INSTRUCTIONS TO FOLLOW – Recast the listing lines as a JSON list of strings, one string per line, beginning with the line containing "Where should I" and continuing through the end of the listing. Omit blank lines and leave the pictures out.

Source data
--- start ---

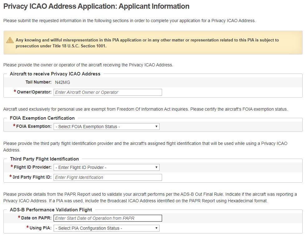Click the "Third Party Flight Identification" section title
The height and width of the screenshot is (240, 307).
tap(44, 159)
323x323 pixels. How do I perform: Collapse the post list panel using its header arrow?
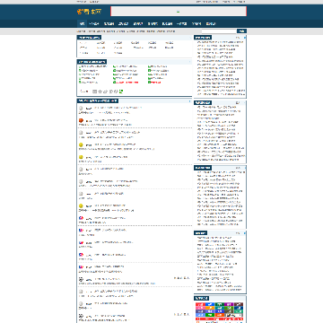(190, 101)
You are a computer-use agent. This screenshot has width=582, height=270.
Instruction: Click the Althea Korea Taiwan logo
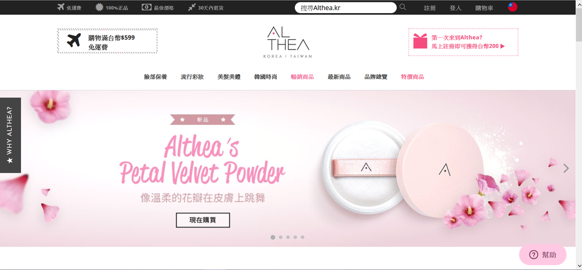coord(288,42)
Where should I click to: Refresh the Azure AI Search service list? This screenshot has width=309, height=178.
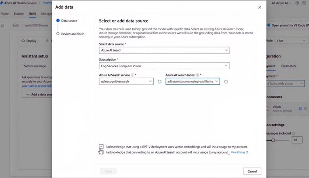160,81
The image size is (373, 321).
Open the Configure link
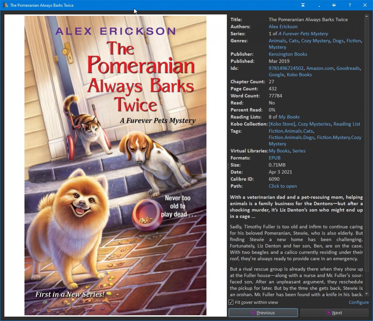(x=358, y=302)
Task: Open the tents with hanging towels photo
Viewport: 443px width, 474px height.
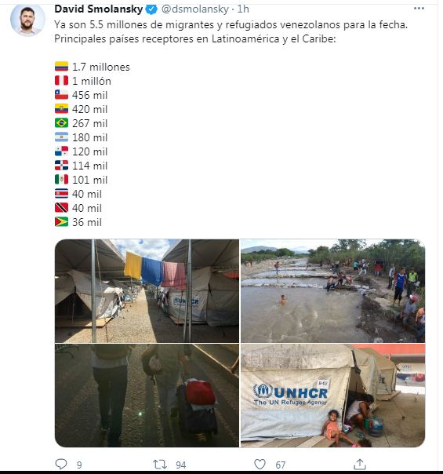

--- end ---

OUTPUT FOR THIS EXERCISE –
[
  "Where should I click to: Refresh the Azure AI Search service list? This screenshot has width=309, height=178.",
  "160,81",
  "The image size is (373, 321).",
  "Open the Configure link",
  "(x=358, y=302)",
  "Task: Open the tents with hanging towels photo",
  "Viewport: 443px width, 474px height."
]